- EXERCISE -
Copy each record exactly as it reads, leaving out any pictures it holds.

(Records contained in a dataset)
_ _ _ _

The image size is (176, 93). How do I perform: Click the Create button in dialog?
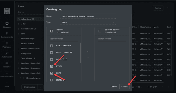pyautogui.click(x=124, y=87)
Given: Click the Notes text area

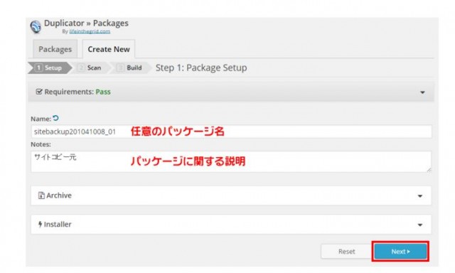Looking at the screenshot, I should point(231,161).
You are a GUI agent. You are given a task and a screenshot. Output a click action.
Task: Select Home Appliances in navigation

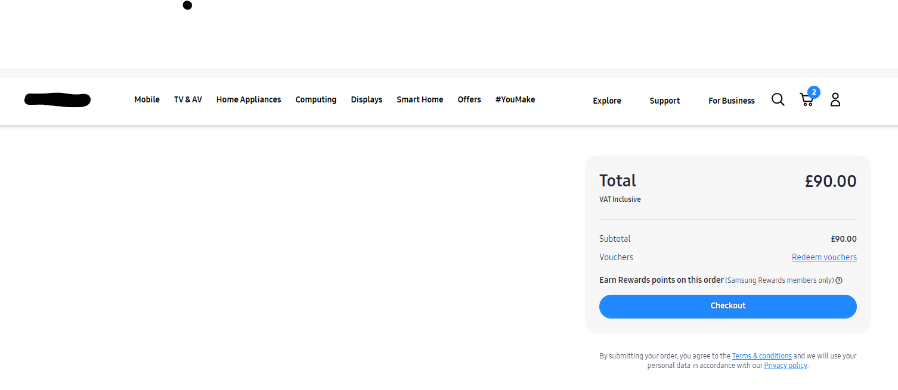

_ _ _ _

- RESULT FOR THIS TASK -
The image size is (176, 93). How do I perform: Click the Create button in dialog?
pyautogui.click(x=124, y=87)
Given: Click the Notes text area

Looking at the screenshot, I should point(231,161).
You are a GUI agent. You are given a task and a screenshot. Output a click action.
Task: Select Home Appliances in navigation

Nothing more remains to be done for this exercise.